Second, being an extraordinary remedy, prohibition cannot be resorted to when the ordinary and
usual remedies provided by law are adequate and available.40 Prohibition is granted only where no
other remedy is available or sufficient to afford redress. That the petitioners have another and
complete remedy at law, through an appeal or otherwise, is generally held sufficient reason for
denying the issuance of the writ.41 In this case, petitioners were not devoid of a remedy in the
ordinary course of law. They could have filed a motion to quash the informations at the first instance
but they did not. They have only themselves to blame for this procedural lapse as they have not
shown any adequate excuse for their failure to do so.
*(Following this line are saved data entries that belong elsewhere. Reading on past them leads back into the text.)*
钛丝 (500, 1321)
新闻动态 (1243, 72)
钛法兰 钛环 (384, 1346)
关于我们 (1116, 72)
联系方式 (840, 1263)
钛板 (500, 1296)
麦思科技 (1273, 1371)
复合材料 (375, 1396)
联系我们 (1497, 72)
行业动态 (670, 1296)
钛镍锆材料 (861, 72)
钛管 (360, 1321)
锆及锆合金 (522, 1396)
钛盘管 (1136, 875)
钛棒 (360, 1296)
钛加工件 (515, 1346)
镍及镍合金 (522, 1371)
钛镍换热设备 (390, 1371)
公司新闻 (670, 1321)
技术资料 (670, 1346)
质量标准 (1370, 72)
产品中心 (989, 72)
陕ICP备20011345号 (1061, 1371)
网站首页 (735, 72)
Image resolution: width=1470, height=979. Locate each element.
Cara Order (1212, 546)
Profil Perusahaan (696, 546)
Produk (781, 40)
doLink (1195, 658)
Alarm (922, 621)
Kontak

Petitioners did make a belated oral motion for
time to file a motion to quash the informations, during their much delayed arraignment, 42 but its
denial is not a proper subject for certiorari or prohibition as said denial is merely an interlocutory
order.43

Third, a writ of prohibition will not be issued against an inferior court unless the attention of the court
whose proceedings are sought to be stayed has been called to the alleged lack or excess of
jurisdiction.44 The foundation of this rule is the respect and consideration due to the lower court and
the expediency of preventing unnecessary litigation; 45 it cannot be presumed that the lower court
would not properly rule on a jurisdictional objection if it were properly presented to it. 46The records
show that petitioners only raised the issue of the alleged lack of jurisdiction by the Sandiganbayan
before this Court.1wphi1.nt

Nor can petitioners claim entitlement to a writ of mandamus. Mandamus is employed to compel the
performance, when refused, of a ministerial duty, this being its chief use and not a discretionary
duty.47 The duty is ministerial only when the discharge of the same requires neither the exercise of
official discretion nor judgment.48 Hence, this Court cannot issue a writ of mandamus to control or
review the exercise of discretion by the Ombudsman, for it is his discretion and judgment that is to
be exercised and not that of the Court. When a decision has been reached in a matter involving
discretion, a writ of mandamus may not be availed of to review or correct it, however erroneous it
may be.49 Moreover, as earlier discussed, petitioners had another remedy available in the ordinary
course of law. Where such remedy is available in the ordinary course of law, mandamus will not lie. 50

WHEREFORE, the instant petition is DISMISSED for lack of merit. Costs against petitioners.

SO ORDERED.

Bellosillo, Mendoza, Austria-Martinez, and Callejo, Sr., JJ., concur.